I’ve been learning web design since I was ten years old, in 1994. I now do a lot of web design for myself and for some small business clients. There have been plenty of pleasures, but also plenty of frustrations. If you’re considering becoming a web designer, there are some things you should keep in mind.

If you have a lot of time to devote to learning HTML, CSS, JavaScript and Photoshop, it’s possible to learn the basics in a couple of months. Be ready to spend some money on manuals, books, and applications.

No matter how you decide to learn web design and how you decide to enter the field, some people have better potential to become web designers than others.
When you’re programming, even if you’re using a simple language like HTML and using a helpful application like Dreamweaver, you’re going to encounter some frustrations. Sometimes, when I create an HTML document, I spend a lot more time making corrections and problem solving than doing fun stuff. Are you prepared to spend a lot of time testing and making little changes? No matter how you approach web design, tedium can’t be completely avoided. If you’re easily frustrated and discouraged, web design might not be for you.

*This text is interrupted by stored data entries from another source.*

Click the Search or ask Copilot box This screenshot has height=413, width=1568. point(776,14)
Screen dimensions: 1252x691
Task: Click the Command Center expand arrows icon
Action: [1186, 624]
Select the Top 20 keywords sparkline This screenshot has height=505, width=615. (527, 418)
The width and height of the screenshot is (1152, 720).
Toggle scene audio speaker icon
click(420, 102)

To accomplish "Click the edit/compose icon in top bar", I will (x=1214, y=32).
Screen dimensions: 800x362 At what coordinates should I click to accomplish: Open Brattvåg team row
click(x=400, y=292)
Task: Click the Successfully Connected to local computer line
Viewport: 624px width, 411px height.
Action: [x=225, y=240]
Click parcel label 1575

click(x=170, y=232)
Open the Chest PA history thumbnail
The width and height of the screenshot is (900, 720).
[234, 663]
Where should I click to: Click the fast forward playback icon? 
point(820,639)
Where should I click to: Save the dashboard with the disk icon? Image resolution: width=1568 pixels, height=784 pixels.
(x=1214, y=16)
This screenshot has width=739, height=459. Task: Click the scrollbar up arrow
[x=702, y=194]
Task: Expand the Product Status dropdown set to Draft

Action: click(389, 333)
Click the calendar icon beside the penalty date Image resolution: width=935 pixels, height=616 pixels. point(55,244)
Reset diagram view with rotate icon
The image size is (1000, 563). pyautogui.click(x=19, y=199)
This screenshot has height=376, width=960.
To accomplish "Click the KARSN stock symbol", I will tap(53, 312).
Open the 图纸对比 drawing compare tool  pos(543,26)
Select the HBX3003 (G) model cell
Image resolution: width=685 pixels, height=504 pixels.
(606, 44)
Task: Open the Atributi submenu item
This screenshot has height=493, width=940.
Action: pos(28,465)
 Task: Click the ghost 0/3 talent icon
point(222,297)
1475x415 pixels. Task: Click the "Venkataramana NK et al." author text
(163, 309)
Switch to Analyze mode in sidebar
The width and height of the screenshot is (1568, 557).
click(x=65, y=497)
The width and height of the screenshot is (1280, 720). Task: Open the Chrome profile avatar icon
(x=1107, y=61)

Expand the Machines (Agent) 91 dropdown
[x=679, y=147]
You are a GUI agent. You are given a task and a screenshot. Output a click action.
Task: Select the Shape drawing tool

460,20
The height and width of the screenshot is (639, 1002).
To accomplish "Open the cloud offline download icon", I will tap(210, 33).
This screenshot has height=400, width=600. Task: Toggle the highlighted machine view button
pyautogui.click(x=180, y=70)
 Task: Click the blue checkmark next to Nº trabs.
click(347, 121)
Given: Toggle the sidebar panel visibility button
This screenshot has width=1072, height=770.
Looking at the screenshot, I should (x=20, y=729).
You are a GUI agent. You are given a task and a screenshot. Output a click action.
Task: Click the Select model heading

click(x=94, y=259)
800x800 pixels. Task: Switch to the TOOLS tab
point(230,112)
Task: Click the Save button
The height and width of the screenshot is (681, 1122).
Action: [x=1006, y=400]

Unless web design is going to be just a hobby for you, you will have clients you have to work with. Sometimes clients have a lot of specific expectations. Some clients have experience with web design themselves, but others may demand things without knowing the technical limitations involved. Before you start any project for clients, it’s best to have a thorough conversation with them about what they want and what they need. That can save you a lot of time. How would you like to spend weeks developing a website, only to discover that your client wants completely different fonts, colors, graphics, site organization and content? If you’re going to get into designing web pages for other people, you’re going to have to be ready to make a lot of compromises and take a lot of criticism. Are you ready for that?

Finally, ask yourself if you have the time and energy to promote yourself. If you want to be hired by a web design firm, in addition to learning skills and possibly obtaining certifications, you’ve also got to be ready to pound the pavement with your resume and portfolio. It might take you over a year to find a job. Be ready to attend a lot of job interviews, and possibly get a lot of rejections.